─── Information provided
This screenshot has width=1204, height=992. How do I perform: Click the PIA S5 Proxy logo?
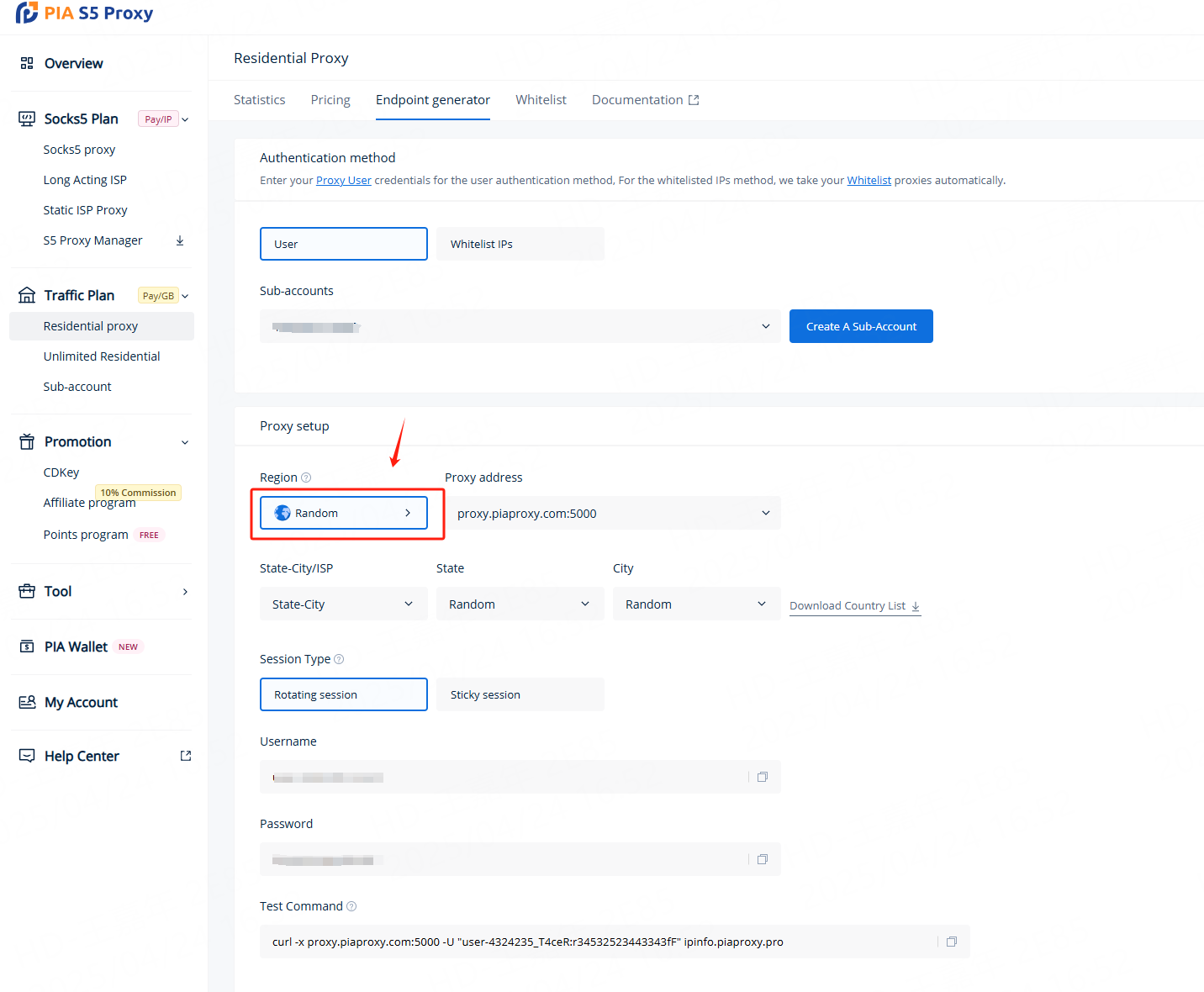coord(84,13)
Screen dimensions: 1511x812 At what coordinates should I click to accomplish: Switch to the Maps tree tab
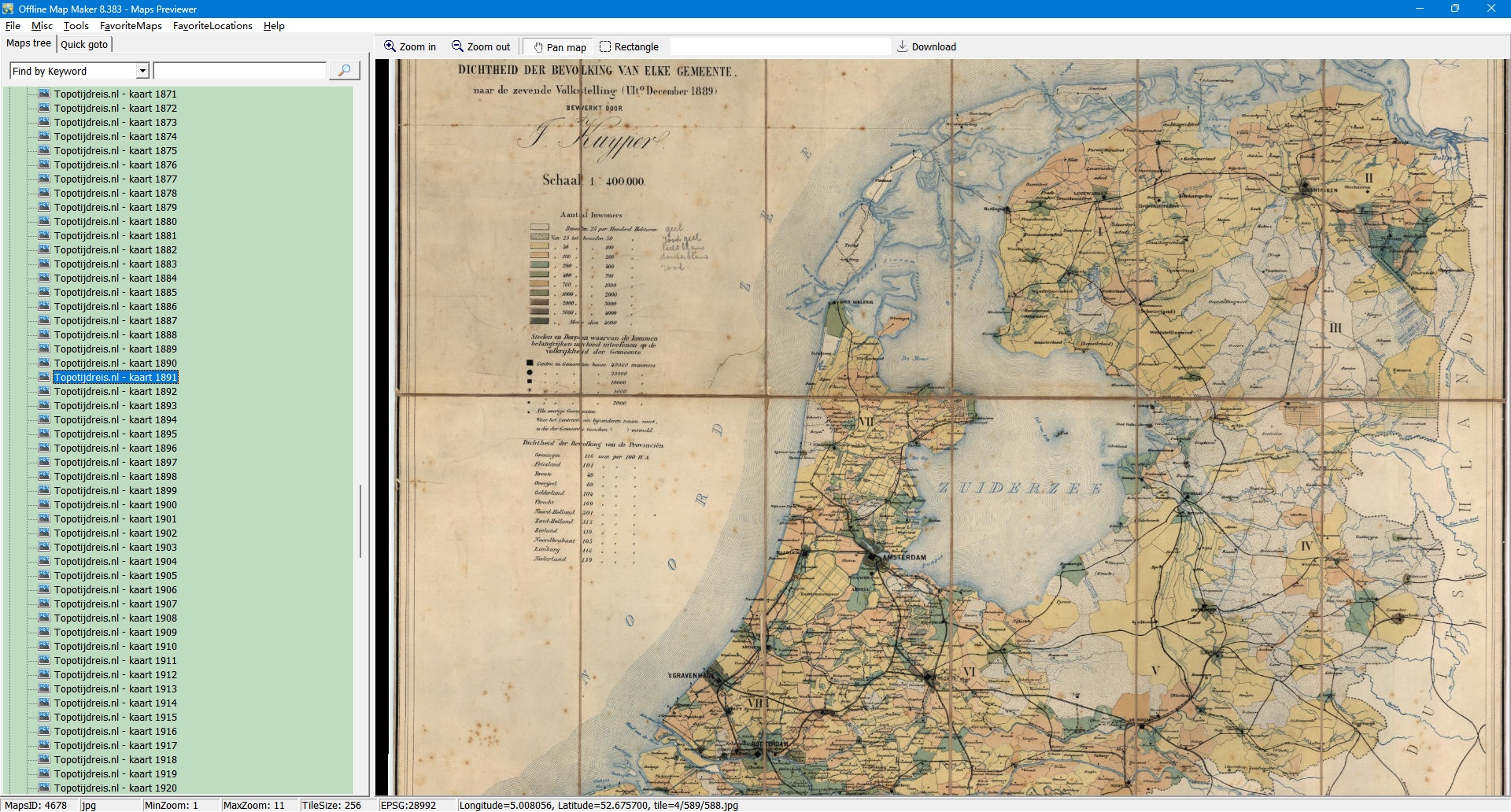[28, 43]
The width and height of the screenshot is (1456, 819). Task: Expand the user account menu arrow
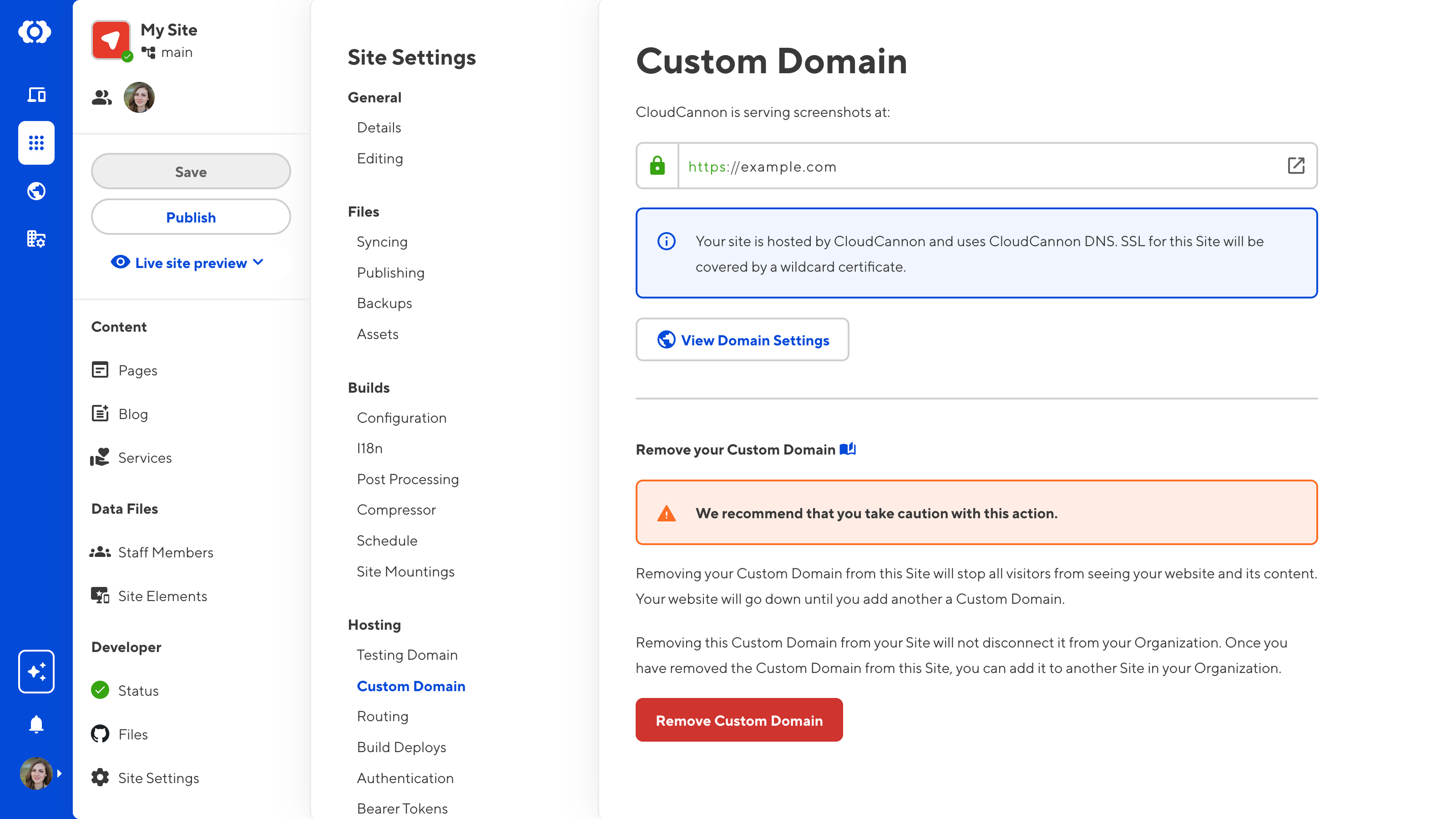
──────
Exercise objective: Rescale the data above by repeating every line, requests included, with each coordinate in the answers multiplied by 0.45 and rounded to a whole number, halves rounded up. Leave the pictures out.

Response:
This screenshot has width=1204, height=992. How do I perform: Click the PIA S5 Proxy logo?
coord(38,6)
Screen dimensions: 1511x812 At what coordinates should I click to accomplish: Switch to the Maps tree tab
[13, 19]
The width and height of the screenshot is (1456, 819). Task: Expand the user account menu arrow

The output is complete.